Records for the exercise section start
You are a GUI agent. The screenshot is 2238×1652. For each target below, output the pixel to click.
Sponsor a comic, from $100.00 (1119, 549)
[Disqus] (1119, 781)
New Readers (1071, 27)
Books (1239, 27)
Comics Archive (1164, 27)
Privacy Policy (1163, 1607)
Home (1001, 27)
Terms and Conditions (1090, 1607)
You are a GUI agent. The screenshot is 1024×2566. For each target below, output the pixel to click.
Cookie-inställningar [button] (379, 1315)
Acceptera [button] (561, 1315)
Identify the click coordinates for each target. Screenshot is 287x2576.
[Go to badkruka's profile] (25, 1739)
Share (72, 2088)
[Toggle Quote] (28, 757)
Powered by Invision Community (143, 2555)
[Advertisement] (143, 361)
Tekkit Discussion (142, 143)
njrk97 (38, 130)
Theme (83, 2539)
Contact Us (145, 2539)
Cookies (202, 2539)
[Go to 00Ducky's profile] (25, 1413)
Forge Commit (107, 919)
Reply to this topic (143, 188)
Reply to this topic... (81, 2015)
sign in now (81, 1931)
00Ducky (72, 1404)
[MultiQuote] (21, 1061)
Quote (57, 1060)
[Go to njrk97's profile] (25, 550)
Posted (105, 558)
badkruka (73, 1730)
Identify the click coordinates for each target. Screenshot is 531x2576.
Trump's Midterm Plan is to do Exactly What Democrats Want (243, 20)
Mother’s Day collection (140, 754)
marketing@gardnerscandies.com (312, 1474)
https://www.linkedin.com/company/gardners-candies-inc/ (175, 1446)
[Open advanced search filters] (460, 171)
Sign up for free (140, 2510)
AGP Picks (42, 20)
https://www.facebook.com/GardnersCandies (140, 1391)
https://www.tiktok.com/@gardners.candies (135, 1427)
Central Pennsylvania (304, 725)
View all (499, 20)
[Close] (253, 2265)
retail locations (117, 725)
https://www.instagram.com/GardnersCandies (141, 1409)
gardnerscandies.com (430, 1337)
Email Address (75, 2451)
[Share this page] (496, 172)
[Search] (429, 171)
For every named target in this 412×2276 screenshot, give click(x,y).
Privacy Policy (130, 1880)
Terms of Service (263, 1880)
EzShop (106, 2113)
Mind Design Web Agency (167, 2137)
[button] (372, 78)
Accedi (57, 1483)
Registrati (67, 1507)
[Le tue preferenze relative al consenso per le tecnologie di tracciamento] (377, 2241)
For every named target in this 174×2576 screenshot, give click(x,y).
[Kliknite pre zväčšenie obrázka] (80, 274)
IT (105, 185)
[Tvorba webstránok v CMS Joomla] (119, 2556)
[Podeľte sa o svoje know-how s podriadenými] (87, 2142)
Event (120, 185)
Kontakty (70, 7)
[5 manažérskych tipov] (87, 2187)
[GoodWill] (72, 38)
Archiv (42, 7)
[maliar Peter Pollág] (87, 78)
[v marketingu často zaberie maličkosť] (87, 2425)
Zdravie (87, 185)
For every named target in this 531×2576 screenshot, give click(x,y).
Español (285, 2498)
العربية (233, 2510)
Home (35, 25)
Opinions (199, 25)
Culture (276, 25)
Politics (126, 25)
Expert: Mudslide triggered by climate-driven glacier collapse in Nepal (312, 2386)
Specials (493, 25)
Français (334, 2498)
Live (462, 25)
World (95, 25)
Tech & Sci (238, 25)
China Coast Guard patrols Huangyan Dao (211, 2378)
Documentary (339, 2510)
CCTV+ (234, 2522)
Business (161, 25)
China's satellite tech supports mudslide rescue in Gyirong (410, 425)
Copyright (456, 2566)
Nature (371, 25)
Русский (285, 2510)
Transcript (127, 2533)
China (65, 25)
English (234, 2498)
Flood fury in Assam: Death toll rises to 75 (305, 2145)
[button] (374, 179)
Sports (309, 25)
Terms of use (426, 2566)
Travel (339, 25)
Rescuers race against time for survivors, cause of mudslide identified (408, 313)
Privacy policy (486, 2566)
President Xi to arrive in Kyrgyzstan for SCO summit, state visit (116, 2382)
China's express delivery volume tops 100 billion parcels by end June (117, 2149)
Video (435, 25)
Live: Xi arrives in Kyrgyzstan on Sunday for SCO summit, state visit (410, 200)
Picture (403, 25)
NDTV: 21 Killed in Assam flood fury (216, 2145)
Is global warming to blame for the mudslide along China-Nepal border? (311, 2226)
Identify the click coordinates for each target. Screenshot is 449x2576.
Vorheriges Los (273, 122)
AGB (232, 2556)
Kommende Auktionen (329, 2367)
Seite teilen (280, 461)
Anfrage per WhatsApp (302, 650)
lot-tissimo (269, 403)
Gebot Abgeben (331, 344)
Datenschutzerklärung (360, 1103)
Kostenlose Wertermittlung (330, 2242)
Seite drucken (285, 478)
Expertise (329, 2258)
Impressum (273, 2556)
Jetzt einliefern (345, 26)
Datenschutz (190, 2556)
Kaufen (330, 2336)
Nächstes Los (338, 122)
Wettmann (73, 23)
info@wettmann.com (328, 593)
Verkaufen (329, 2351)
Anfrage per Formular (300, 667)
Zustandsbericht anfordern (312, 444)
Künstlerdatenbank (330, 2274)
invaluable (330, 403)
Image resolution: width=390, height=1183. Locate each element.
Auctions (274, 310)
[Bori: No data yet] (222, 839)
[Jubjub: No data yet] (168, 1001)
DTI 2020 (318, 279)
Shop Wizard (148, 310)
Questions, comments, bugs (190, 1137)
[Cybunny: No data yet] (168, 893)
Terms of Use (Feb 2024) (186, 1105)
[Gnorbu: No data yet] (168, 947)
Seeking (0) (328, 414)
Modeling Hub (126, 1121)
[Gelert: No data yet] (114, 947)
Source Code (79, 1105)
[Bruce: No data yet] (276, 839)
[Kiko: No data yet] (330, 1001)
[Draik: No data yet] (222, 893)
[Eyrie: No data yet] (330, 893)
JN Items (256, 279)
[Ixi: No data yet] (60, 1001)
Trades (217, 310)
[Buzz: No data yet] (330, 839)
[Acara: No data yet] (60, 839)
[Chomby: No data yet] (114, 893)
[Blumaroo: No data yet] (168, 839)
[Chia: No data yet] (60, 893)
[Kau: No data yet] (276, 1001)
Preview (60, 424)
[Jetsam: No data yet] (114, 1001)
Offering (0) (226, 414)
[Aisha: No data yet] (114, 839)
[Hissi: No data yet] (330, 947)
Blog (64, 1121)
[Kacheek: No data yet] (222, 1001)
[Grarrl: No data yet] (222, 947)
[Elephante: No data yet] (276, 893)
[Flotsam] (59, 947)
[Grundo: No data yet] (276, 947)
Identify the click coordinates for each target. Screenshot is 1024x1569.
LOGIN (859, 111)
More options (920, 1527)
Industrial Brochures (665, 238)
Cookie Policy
Records for the exercise section end
_Problem details_.
Please give the records again exactly as they are.

_Answer below_.
You are a GUI agent. The screenshot is 2238×1652. For each target below, output the pixel to click.
Sponsor a comic, from $100.00 (1119, 549)
[Disqus] (1119, 781)
New Readers (1071, 27)
Books (1239, 27)
Comics Archive (1164, 27)
Privacy Policy (1163, 1607)
Home (1001, 27)
Terms and Conditions (1090, 1607)
You are a GUI agent. The screenshot is 1024×2566. For each target below, output the pixel to click.
Cookie-inställningar [button] (379, 1315)
Acceptera [button] (561, 1315)
Identify the click coordinates for each target. Screenshot is 287x2576.
[Go to badkruka's profile] (25, 1739)
Share (72, 2088)
[Toggle Quote] (28, 757)
Powered by Invision Community (143, 2555)
[Advertisement] (143, 361)
Tekkit Discussion (142, 143)
njrk97 (38, 130)
Theme (83, 2539)
Contact Us (145, 2539)
Cookies (202, 2539)
[Go to 00Ducky's profile] (25, 1413)
Forge Commit (107, 919)
Reply to this topic (143, 188)
Reply to this topic... (81, 2015)
sign in now (81, 1931)
00Ducky (72, 1404)
[MultiQuote] (21, 1061)
Quote (57, 1060)
[Go to njrk97's profile] (25, 550)
Posted (105, 558)
badkruka (73, 1730)
Identify the click coordinates for each target. Screenshot is 531x2576.
Trump's Midterm Plan is to do Exactly What Democrats Want (243, 20)
Mother’s Day collection (140, 754)
marketing@gardnerscandies.com (312, 1474)
https://www.linkedin.com/company/gardners-candies-inc/ (175, 1446)
[Open advanced search filters] (460, 171)
Sign up for free (140, 2510)
AGP Picks (42, 20)
https://www.facebook.com/GardnersCandies (140, 1391)
https://www.tiktok.com/@gardners.candies (135, 1427)
Central Pennsylvania (304, 725)
View all (499, 20)
[Close] (253, 2265)
retail locations (117, 725)
https://www.instagram.com/GardnersCandies (141, 1409)
gardnerscandies.com (430, 1337)
Email Address (75, 2451)
[Share this page] (496, 172)
[Search] (429, 171)
For every named target in this 412×2276 screenshot, give click(x,y).
Privacy Policy (130, 1880)
Terms of Service (263, 1880)
EzShop (106, 2113)
Mind Design Web Agency (167, 2137)
[button] (372, 78)
Accedi (57, 1483)
Registrati (67, 1507)
[Le tue preferenze relative al consenso per le tecnologie di tracciamento] (377, 2241)
For every named target in this 174×2576 screenshot, give click(x,y).
[Kliknite pre zväčšenie obrázka] (80, 274)
IT (105, 185)
[Tvorba webstránok v CMS Joomla] (119, 2556)
[Podeľte sa o svoje know-how s podriadenými] (87, 2142)
Event (120, 185)
Kontakty (70, 7)
[5 manažérskych tipov] (87, 2187)
[GoodWill] (72, 38)
Archiv (42, 7)
[maliar Peter Pollág] (87, 78)
[v marketingu často zaberie maličkosť] (87, 2425)
Zdravie (87, 185)
For every named target in this 531×2576 screenshot, give click(x,y).
Español (285, 2498)
العربية (233, 2510)
Home (35, 25)
Opinions (199, 25)
Culture (276, 25)
Politics (126, 25)
Expert: Mudslide triggered by climate-driven glacier collapse in Nepal (312, 2386)
Specials (493, 25)
Français (334, 2498)
Live (462, 25)
World (95, 25)
Tech & Sci (238, 25)
China Coast Guard patrols Huangyan Dao (211, 2378)
Documentary (339, 2510)
CCTV+ (234, 2522)
Business (161, 25)
China's satellite tech supports mudslide rescue in Gyirong (410, 425)
Copyright (456, 2566)
Nature (371, 25)
Русский (285, 2510)
Transcript (127, 2533)
China (65, 25)
English (234, 2498)
Flood fury in Assam: Death toll rises to 75 (305, 2145)
[button] (374, 179)
Sports (309, 25)
Terms of use (426, 2566)
Travel (339, 25)
Rescuers race against time for survivors, cause of mudslide identified (408, 313)
Privacy policy (486, 2566)
President Xi to arrive in Kyrgyzstan for SCO summit, state visit (116, 2382)
China's express delivery volume tops 100 billion parcels by end June (117, 2149)
Video (435, 25)
Live: Xi arrives in Kyrgyzstan on Sunday for SCO summit, state visit (410, 200)
Picture (403, 25)
NDTV: 21 Killed in Assam flood fury (216, 2145)
Is global warming to blame for the mudslide along China-Nepal border? (311, 2226)
Identify the click coordinates for each target. Screenshot is 449x2576.
Vorheriges Los (273, 122)
AGB (232, 2556)
Kommende Auktionen (329, 2367)
Seite teilen (280, 461)
Anfrage per WhatsApp (302, 650)
lot-tissimo (269, 403)
Gebot Abgeben (331, 344)
Datenschutzerklärung (360, 1103)
Kostenlose Wertermittlung (330, 2242)
Seite drucken (285, 478)
Expertise (329, 2258)
Impressum (273, 2556)
Jetzt einliefern (345, 26)
Datenschutz (190, 2556)
Kaufen (330, 2336)
Nächstes Los (338, 122)
Wettmann (73, 23)
info@wettmann.com (328, 593)
Verkaufen (329, 2351)
Anfrage per Formular (300, 667)
Zustandsbericht anfordern (312, 444)
Künstlerdatenbank (330, 2274)
invaluable (330, 403)
Image resolution: width=390, height=1183. Locate each element.
Auctions (274, 310)
[Bori: No data yet] (222, 839)
[Jubjub: No data yet] (168, 1001)
DTI 2020 (318, 279)
Shop Wizard (148, 310)
Questions, comments, bugs (190, 1137)
[Cybunny: No data yet] (168, 893)
Terms of Use (Feb 2024) (186, 1105)
[Gnorbu: No data yet] (168, 947)
Seeking (0) (328, 414)
Modeling Hub (126, 1121)
[Gelert: No data yet] (114, 947)
Source Code (79, 1105)
[Bruce: No data yet] (276, 839)
[Kiko: No data yet] (330, 1001)
[Draik: No data yet] (222, 893)
[Eyrie: No data yet] (330, 893)
JN Items (256, 279)
[Ixi: No data yet] (60, 1001)
Trades (217, 310)
[Buzz: No data yet] (330, 839)
[Acara: No data yet] (60, 839)
[Chomby: No data yet] (114, 893)
[Blumaroo: No data yet] (168, 839)
[Chia: No data yet] (60, 893)
[Kau: No data yet] (276, 1001)
Preview (60, 424)
[Jetsam: No data yet] (114, 1001)
Offering (0) (226, 414)
[Aisha: No data yet] (114, 839)
[Hissi: No data yet] (330, 947)
Blog (64, 1121)
[Kacheek: No data yet] (222, 1001)
[Grarrl: No data yet] (222, 947)
[Elephante: No data yet] (276, 893)
[Flotsam] (59, 947)
[Grundo: No data yet] (276, 947)
Identify the click coordinates for each target. Screenshot is 1024x1569.
LOGIN (859, 111)
More options (920, 1527)
Industrial Brochures (665, 238)
Cookie Policy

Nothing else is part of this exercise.